Welcome to EWSNet’s documentation!¶
This is the official code documentation for the Early Warning Signal Network (EWSNet), a deep learning model trained using simulated stochastic time series data for anticipating transitions and regime shifts in complex dynamical systems.
Inference & Finetuning using Pretrained EWSNet¶
-
class
src.inference.ewsnet.
EWSNet
(ensemble=1, weight_dir=None, prefix='', suffix='.h5')[source]¶ This is a wrapper class to load pretrained EWSNet models and perform inference on custom data points. To instanatiate this inference wrapper, you need to have pretrained weights stored in a local directory. Supports ensembling multiple models for increased reliability and robustness.
Initializing the EWSNet wrapper.
- Parameters
ensemble (int, optional) – A variable indicating the no. of models to ensemble and average predictions over.
weight_dir (str, optional) – Path to the directory to load the weights from.
prefix (str, optional) – Prefix for the weight filenames
suffix (str, optional) – Suffix for the weight filenames
Attributes
- model
A list of size ensemble holding the corresponding models, that are instances of type model class:tf.keras.Model
Note
Note that the model weights should be saved as $_PREFIX_$i$_SUFFIX_ where i corresponds to the index of the model in the ensemble.

*EXERCISE A*:
Translate this sentence from the EWSNet documentation into Spanish: "This is the official code documentation for the Early Warning Signal Network (EWSNet), a deep learning model trained using simulated stochastic time series data for anticipating transitions and regime shifts in complex dynamical systems."
*EXERCISE B*:
Extend the EWSNet documentation, picking up right after its final sentence.
The material after this point comes from a different source.

*DATA BLOCK*:
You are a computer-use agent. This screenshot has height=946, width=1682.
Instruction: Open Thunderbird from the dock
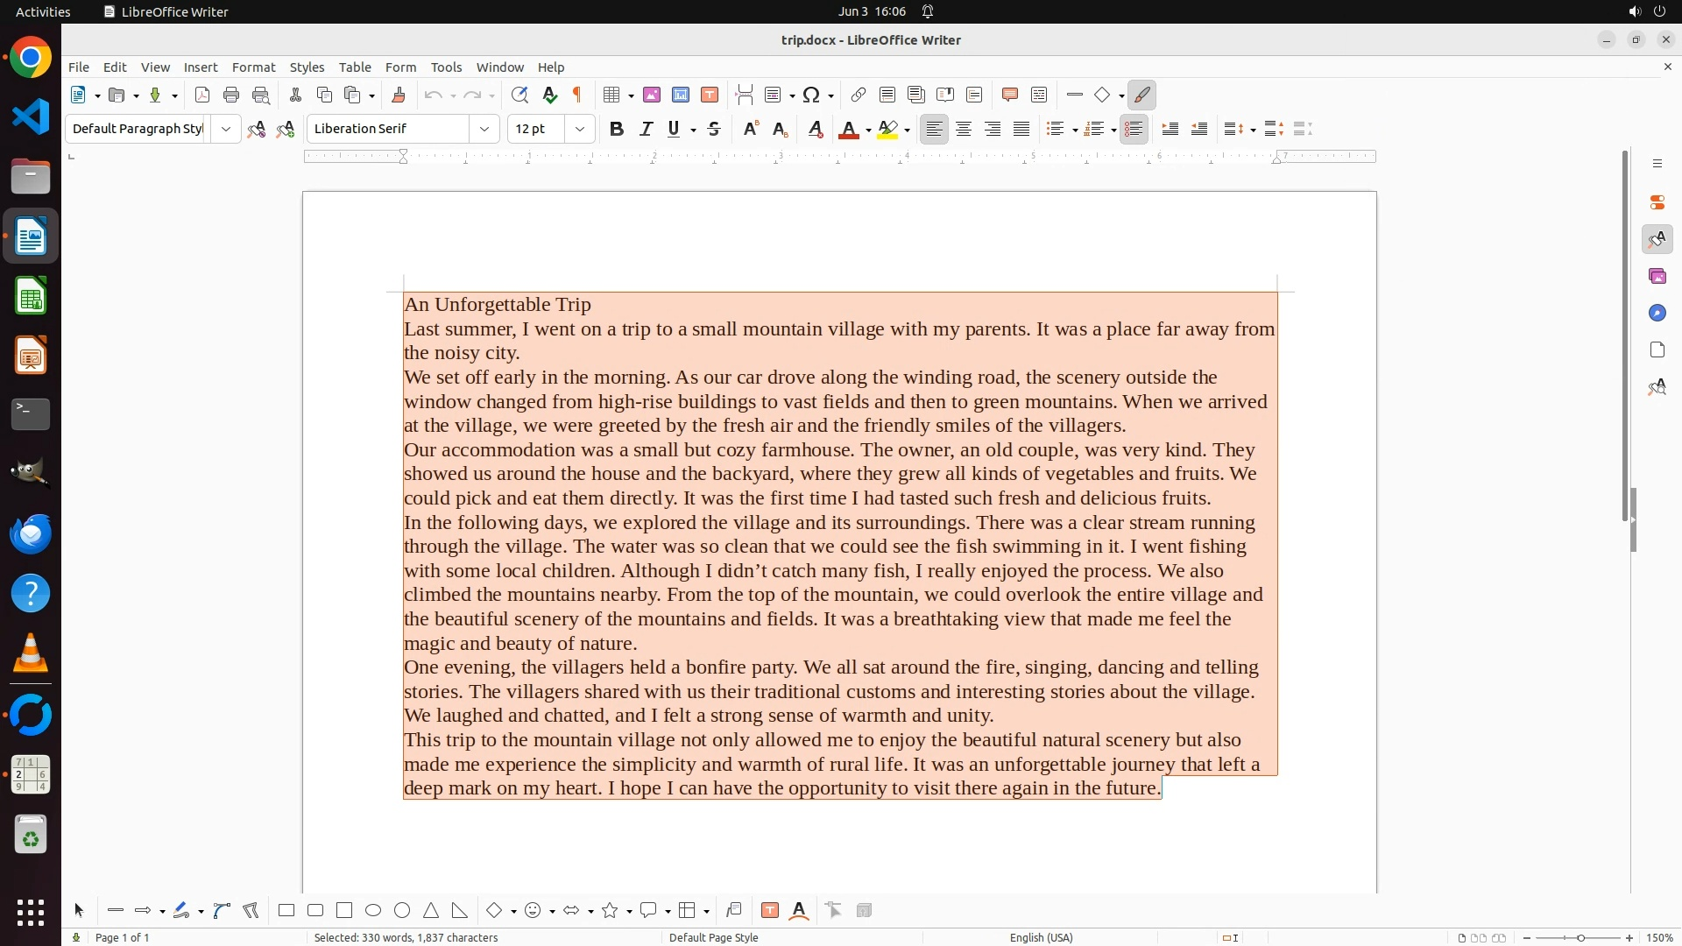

*TASK OUTPUT A*:
Esta es la documentación oficial del código de Early Warning Signal Network (EWSNet), un modelo de aprendizaje profundo entrenado con datos simulados de series temporales estocásticas para anticipar transiciones y cambios de régimen en sistemas dinámicos complejos.

*TASK OUTPUT B*:
Note
Once loading of the weights is successfull, use the predict() function to test custom time series data using EWSNet.
-
finetune
(X, y, freeze_feature_extractor=True, learning_rate=5e-05, batch_size=512, tune_epochs=5)[source]¶ Function to finetune EWSNet on a custom dataset. By default finetunes all models in the ensemble based on the given data and set of parameters.
- Parameters
X (np.array, required) – The data points (univariate timeseries) to finetune EWSNet on. Dimension - (N x D) or (N x 1 x D) where N denotes the no. of samples and D denotes the no. of time steps.
y (np.array, required) – The target labels corresponding to the data points (X). Dimension - (N, ) or (N x 1) where N denotes the no. of samples.
freeze_feature_extractor (bool, optional) – A boolean flag that determines the part of the network to be finetuned. When set to False. the entire network is finetuned. When set to True, only the fully connected layers are finetuned and the feature extraction blocks are frozen.
learning_rate (float, optional) – The learning rate for finetuning the models.
batch_size (int, optional) – The batch size for finetuning the models.
tune_epochs (int, optional) – The no. of epochs for finetuning the models.
Data Generation and Preprocessing¶
-
src.generate_data.
model1
(n_max, c, c_max, r, b, M, corr)¶ Generate multiple stochastic time series by solving the following differential equation using the Euler Maruyama method:
\(\frac{dN}{dt} = rN(1-\frac{N}{K})-\frac{cN^{2}}{b^{2}+N^{2}}\).
The values of sigma and k are varied within a range in order to add variability across time series to generate time series with increased variablility.
Change the value of corr to generate time series when system is perturbed with colored noise of different amplitude.
- Parameters
k – carrying capacity
r – maximum growth rate
c – maximum grazing rate
b – half saturation constant
M – Number of time series to be generated for the given set of parameter values
n_max – number of timesteps
corr – Correlation time
x0 – initial condition.
Note
Modify the stochastic differential equation to generate time series data from other models
Data Loading¶
-
src.utils.generic_utils.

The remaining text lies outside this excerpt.